### WHAT YOU NEED TO DO
Output the items as a two-column CSV with the headers "prompt" and "response", one row per item, each field in double quotes and any line breaks replaced by spaces. Begin at the line that contains "Task: Click the Champions" and stop after the line that contains "Action: (x=10, y=15)", and include only those items.

### SOURCE DATA
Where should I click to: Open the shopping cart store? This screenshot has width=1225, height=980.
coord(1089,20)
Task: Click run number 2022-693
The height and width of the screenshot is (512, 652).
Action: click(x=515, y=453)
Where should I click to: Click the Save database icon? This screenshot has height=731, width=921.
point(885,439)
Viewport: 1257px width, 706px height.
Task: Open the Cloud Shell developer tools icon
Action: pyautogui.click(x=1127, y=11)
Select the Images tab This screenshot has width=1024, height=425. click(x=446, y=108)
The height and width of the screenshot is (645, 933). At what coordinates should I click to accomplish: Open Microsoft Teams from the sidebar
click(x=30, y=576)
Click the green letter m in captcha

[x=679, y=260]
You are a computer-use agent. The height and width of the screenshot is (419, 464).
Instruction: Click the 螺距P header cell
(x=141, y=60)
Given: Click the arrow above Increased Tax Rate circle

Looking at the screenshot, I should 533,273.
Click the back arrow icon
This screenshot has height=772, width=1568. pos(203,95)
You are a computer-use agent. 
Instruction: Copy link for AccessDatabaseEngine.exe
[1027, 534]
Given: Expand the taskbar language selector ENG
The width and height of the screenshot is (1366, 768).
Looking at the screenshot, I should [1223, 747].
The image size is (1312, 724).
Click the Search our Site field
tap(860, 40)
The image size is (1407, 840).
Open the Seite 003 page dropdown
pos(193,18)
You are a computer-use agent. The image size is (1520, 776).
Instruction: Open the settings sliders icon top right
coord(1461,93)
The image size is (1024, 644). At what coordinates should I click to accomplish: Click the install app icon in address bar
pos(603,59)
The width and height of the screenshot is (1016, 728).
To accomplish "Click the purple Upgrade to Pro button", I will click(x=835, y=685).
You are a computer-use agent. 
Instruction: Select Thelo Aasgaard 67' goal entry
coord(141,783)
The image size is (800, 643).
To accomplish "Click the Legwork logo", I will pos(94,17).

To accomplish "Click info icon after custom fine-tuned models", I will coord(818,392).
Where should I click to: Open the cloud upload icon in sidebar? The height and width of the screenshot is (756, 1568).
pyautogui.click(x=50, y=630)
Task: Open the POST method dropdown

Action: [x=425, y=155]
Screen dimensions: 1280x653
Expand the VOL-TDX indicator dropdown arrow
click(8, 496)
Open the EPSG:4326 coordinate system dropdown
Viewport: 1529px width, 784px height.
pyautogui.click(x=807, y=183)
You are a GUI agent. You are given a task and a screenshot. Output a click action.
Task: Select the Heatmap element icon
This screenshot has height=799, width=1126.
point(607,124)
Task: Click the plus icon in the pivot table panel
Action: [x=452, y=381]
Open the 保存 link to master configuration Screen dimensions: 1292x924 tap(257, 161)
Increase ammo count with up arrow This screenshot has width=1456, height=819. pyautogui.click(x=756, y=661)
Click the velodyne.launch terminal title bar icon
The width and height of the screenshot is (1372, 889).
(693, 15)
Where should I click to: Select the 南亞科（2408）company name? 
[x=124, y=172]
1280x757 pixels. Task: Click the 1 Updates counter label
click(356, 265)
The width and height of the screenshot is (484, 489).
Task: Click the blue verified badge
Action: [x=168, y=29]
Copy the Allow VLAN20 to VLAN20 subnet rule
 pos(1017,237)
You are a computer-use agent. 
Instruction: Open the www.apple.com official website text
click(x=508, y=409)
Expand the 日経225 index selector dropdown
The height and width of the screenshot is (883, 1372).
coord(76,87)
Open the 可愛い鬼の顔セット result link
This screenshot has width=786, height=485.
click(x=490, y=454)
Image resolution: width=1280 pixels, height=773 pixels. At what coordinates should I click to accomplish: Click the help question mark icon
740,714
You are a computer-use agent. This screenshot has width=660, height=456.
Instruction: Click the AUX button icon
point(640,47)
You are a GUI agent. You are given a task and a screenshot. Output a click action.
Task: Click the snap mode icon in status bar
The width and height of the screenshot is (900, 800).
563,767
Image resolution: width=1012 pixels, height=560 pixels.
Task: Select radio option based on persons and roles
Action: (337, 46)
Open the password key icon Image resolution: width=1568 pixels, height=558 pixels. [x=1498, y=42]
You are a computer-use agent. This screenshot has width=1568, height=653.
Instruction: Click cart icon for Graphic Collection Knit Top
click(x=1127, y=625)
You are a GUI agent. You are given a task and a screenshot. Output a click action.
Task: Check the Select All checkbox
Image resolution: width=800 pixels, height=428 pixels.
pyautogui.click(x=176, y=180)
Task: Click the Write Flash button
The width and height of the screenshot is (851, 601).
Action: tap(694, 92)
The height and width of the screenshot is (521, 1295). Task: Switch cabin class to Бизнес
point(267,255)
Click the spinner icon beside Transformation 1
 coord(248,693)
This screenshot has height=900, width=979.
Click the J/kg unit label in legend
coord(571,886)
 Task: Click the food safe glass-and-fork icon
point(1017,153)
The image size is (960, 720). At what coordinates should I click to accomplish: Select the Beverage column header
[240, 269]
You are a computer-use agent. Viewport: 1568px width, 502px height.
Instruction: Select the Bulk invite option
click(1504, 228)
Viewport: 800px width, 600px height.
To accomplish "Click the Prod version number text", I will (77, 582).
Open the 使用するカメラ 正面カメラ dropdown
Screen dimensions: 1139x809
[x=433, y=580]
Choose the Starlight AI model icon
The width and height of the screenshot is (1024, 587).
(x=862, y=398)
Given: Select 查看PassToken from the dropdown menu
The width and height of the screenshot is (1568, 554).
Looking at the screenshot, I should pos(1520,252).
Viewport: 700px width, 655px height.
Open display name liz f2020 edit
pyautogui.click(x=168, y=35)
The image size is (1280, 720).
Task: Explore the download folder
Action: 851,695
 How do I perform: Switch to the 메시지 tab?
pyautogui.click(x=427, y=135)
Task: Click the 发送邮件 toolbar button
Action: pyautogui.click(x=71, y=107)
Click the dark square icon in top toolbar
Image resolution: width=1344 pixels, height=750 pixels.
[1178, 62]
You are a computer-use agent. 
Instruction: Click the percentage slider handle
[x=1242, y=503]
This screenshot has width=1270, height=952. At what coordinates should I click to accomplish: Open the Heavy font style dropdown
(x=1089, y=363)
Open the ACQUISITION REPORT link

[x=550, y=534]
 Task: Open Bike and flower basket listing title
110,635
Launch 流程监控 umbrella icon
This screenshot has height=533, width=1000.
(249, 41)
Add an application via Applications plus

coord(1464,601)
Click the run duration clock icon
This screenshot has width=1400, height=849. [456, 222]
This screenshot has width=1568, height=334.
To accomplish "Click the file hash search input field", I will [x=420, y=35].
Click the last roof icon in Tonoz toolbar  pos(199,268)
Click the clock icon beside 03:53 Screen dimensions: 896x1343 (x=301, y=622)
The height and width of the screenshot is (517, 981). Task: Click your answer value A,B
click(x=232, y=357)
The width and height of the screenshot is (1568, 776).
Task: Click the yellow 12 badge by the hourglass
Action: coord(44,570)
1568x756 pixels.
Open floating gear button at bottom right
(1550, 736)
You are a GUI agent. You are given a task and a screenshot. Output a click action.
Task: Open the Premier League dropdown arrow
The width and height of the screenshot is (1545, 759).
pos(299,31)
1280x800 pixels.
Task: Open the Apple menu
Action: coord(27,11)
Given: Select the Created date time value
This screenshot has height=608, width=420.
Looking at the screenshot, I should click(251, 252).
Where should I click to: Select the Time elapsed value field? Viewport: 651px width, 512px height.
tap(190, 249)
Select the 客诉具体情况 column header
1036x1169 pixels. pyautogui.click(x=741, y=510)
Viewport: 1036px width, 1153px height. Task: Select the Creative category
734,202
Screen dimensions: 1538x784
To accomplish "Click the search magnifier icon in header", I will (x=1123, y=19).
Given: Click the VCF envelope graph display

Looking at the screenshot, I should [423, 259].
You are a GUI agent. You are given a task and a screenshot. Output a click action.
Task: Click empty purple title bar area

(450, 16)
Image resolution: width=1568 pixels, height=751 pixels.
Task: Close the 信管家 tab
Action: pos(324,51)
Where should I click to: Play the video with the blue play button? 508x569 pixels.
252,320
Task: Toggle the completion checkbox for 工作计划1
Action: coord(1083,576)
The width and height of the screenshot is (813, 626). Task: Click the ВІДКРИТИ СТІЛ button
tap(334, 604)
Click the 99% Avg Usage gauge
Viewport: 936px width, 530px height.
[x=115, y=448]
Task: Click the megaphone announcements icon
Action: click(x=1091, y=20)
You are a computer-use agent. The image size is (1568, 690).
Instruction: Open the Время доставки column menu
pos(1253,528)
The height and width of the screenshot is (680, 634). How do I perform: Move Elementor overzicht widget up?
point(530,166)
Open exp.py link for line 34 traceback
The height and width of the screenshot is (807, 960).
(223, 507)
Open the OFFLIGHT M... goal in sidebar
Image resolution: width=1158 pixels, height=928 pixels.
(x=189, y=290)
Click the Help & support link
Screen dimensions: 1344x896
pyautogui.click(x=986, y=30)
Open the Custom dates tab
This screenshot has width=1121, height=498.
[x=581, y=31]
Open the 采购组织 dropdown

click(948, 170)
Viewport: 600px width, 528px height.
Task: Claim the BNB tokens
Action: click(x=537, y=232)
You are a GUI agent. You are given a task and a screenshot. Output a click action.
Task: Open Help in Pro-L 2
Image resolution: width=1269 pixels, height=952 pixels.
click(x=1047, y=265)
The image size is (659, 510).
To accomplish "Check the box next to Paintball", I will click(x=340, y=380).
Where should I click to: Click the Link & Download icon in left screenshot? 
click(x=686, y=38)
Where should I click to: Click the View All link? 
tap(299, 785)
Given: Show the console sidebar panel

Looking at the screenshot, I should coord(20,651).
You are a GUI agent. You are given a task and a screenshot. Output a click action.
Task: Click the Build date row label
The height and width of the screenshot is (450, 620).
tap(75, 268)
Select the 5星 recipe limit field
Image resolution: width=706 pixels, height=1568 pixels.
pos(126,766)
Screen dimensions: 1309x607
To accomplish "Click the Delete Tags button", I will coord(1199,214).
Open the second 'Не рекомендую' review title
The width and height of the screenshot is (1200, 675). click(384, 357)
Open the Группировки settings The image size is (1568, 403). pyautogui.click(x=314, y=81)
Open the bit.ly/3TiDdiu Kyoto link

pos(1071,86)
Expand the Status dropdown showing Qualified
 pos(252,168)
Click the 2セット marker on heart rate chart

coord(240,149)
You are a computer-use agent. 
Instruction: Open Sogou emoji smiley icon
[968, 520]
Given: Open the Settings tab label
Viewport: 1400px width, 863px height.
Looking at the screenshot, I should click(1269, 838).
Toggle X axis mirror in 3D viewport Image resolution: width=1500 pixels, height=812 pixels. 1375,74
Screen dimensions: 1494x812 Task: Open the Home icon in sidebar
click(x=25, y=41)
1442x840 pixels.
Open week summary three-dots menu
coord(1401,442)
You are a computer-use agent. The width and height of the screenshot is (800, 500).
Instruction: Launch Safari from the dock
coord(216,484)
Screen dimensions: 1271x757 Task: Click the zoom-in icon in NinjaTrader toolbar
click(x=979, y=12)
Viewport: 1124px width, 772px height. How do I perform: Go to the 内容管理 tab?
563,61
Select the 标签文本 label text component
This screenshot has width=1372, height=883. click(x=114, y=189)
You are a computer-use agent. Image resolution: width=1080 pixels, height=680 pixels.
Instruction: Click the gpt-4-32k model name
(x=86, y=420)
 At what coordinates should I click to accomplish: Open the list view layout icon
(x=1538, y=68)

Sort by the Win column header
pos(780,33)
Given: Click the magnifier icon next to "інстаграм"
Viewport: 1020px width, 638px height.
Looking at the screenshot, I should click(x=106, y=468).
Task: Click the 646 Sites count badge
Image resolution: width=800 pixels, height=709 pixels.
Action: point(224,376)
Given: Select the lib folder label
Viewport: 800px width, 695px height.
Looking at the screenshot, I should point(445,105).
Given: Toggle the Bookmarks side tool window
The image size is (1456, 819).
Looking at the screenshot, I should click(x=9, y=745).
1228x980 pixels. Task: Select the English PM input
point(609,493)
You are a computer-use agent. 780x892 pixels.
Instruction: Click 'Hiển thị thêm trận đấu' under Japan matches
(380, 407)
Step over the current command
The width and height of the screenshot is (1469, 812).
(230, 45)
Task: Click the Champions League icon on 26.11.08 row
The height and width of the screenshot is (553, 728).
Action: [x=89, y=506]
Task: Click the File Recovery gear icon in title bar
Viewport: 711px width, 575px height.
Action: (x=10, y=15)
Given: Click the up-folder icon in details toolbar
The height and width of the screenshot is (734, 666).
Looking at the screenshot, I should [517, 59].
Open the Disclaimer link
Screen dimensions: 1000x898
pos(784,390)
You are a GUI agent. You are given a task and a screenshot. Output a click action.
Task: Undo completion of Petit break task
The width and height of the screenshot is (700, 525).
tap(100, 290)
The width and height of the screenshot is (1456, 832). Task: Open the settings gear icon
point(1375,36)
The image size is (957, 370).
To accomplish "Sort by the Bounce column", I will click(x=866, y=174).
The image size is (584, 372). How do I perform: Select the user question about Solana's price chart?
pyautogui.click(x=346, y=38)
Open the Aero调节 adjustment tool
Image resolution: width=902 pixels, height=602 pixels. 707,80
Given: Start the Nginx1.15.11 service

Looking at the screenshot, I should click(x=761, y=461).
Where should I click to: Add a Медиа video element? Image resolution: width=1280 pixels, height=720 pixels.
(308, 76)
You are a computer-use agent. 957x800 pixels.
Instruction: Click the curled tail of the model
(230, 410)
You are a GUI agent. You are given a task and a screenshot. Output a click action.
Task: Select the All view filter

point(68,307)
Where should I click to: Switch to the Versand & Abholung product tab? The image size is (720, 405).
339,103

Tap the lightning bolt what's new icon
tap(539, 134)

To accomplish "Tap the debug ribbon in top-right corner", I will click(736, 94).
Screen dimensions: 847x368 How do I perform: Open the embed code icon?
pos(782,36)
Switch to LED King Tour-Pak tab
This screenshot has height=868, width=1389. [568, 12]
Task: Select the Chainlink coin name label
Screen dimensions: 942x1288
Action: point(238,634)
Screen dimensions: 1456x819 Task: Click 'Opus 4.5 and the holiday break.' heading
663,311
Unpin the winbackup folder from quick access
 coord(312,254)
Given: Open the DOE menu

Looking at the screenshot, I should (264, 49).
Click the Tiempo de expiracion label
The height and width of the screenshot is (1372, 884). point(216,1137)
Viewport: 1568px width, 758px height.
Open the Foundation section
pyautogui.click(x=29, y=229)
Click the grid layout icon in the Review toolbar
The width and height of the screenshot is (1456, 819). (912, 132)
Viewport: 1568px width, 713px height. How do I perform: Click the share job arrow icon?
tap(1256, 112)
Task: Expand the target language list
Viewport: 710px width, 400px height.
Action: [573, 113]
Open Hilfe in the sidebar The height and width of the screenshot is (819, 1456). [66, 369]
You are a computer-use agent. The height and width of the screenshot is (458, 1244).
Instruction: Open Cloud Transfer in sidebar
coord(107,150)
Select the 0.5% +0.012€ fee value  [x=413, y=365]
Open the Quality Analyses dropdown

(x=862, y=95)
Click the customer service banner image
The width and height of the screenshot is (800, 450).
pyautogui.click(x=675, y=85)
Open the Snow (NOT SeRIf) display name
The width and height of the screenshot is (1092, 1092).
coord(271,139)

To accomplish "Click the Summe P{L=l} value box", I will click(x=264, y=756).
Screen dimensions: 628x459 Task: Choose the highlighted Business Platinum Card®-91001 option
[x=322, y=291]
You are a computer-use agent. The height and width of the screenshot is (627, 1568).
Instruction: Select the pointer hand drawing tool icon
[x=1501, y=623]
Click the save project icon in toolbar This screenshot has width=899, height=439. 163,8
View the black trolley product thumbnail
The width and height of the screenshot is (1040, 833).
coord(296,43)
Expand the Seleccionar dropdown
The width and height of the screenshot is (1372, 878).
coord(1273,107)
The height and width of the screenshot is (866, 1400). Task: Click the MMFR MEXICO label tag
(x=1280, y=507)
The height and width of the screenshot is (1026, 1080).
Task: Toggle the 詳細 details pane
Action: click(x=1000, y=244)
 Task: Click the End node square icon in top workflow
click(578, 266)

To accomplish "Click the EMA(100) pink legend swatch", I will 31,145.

### PROBLEM SOLUTION
prompt,response
"Task: Click the Champions League icon on 26.11.08 row The height and width of the screenshot is (553, 728).","Action: [x=89, y=506]"
"Task: Click the File Recovery gear icon in title bar Viewport: 711px width, 575px height.","Action: (x=10, y=15)"